» **Text to read**
In the lower side of the refrigerator, a machine room 60 may include and/or house a compressor 50, a condenser (not shown) and a decompressor (not shown), and optionally, one or more other cooling cycle constituents.

With the configuration as mentioned above, the cold air generated in the evaporator 31 may be discharged to the inside of the freezer F through the cold air outlet 21, and the cold air may refrigerate and/or freeze the food stored inside the freezer compartment F, then may be transferred to the evaporator 31 through the cold air inlet 22.

The term “a cooling apparatus of the refrigerator” (hereinafter called to as a cooling apparatus) used herein is understood in a wide conceptual sense, comprising all the possible constructions having a function of refrigerating a space inside the refrigerator. For example, the cooling apparatus may include the components of the cooling cycle, the blast fan 40, the suction fan 41, the cold air generating compartment 30, the cold air outlet 21, the cold air inlet 22, and the machine room 60.

FIG. 2 shows a view of an exemplary cooling apparatus 100 during the cooling process in accordance with embodiments of the present disclosure.

As shown in FIG. 2, the cooling apparatus 100 in accordance with the embodiments of the present disclosure may include a compressor 110, a condenser 120, a decompressor 130 and an evaporator 140. The compressor 110 and the condenser 120 may be connected each other via a first flow path 115. The condenser 120 and the decompressor 130 may be connected to each other via a second flow path 125. The decompressor 130 and the evaporator 140 may be connected to each other via a third flow path 135. Further, the evaporator 140 and the compressor 110 may be connected to each other via a fourth flow path 145.

The decompressor 130 is described and shown herein as a capillary tube type, but is not limited thereto, and may be an expansion valve type.

The refrigerant compressed with high temperature and high pressure in the compressor 110 may be supplied to the condenser 120 via the first flow path 115. The compressed refrigerant supplied to the condenser 120 may be liquefied by releasing heat during the course of passage through the condenser 120. The refrigerant condensed in the condenser 120 may be supplied to the decompressor 130 via the second flow path 125, and the condensed refrigerant may be reduced in pressure during the course of passage through the decompressor 130. The liquefied low-temperature and low-pressure refrigerant may be supplied to the evaporator 140 via the third flow path 135. The liquefied low-temperature and low-pressure refrigerant may be vaporized by absorbing heat from the surroundings during the course of passage through the evaporator 140. Therefore, the air surrounding the evaporator 140 loses heat and becomes cold air. The cold air generated may be supplied to inside the refrigerator. The refrigerant passed through the evaporator 140 may be returned to the compressor 110.

» **Provided material**

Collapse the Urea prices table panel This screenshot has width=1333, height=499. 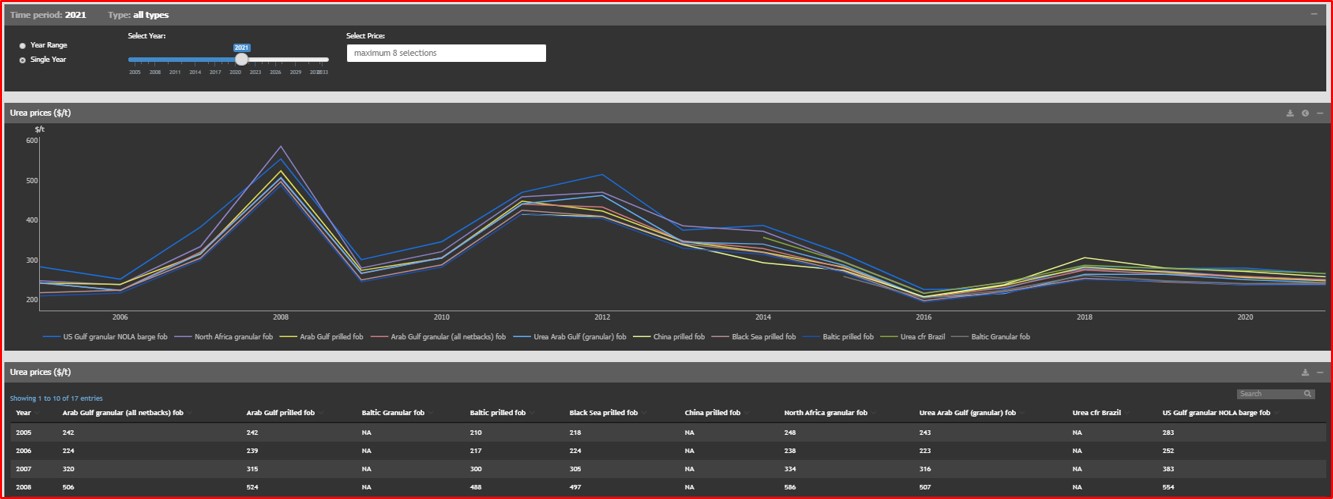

» **Written exercise 1**
Reproduce the part of the passage on the refrigerator's cooling apparatus that begins at the words "With the configuration" and stops after the words "air inlet 22.".
» **Written exercise 2**
According to the passage on the refrigerator's cooling apparatus, besides the capillary tube type, what type may the decompressor 130 be?
» **Written exercise 3**
Pick up the passage on the refrigerator's cooling apparatus after its last sentence and continue writing it.

» **Expected output 1**
With the configuration as mentioned above, the cold air generated in the evaporator 31 may be discharged to the inside of the freezer F through the cold air outlet 21, and the cold air may refrigerate and/or freeze the food stored inside the freezer compartment F, then may be transferred to the evaporator 31 through the cold air inlet 22.

» **Expected output 2**
An expansion valve type.

» **Expected output 3**
Unlike defrosting utilizing a heater, the cooling apparatus 100 in accordance with embodiments of the present disclosure may execute defrosting utilizing the high-temperature refrigerant compressed by the compressor 110. In addition, defrosting the evaporator using a heater placed near a refrigerator or freezer compartment may affect the state and/or quality of food in the refrigerator or freezer compartment placed near the heater. Furthermore, the period of time that the high-temperature refrigerant is circulated through the evaporator to defrost the evaporator is typically much less (e.g., about 20 minutes) than the period of time that a conventional heater takes to defrost the same evaporator (e.g., about 60 minutes).

For example, the cooling apparatus 100 in accordance with the embodiments of the present disclosure may include a defrosting flow path 150 and a flow path switching valve 160. An end (e.g., a first end) of the defrosting flow path 150 may be connected to the first flow path 115 between the compressor 110 and the condenser 120, and the another end (e.g., a second end) of the defrosting flow path 150 may be connected to the third flow path 135 between the decompressor 130 and the evaporator 140. As will be described in detail with reference to FIG. 3, the refrigerant compressed in the compressor 110 may be supplied to the evaporator 140 via the defrosting flow path 150. The flow path switching valve 160 may be provided on the first flow path 115. The flow path switching valve 160 may lead the compressed refrigerant flowing along the first flow path 115 to the defrosting flow path 150 or the condenser 120 selectively. As will be described in detail with reference to FIG. 3, when defrosting the evaporator 140, the flow path switching valve 160 may lead the refrigerant compressed in the compressor 110 to the defrosting flow path 150 instead of the condenser 120. The flow path switching valve 160 may be a 3-way valve.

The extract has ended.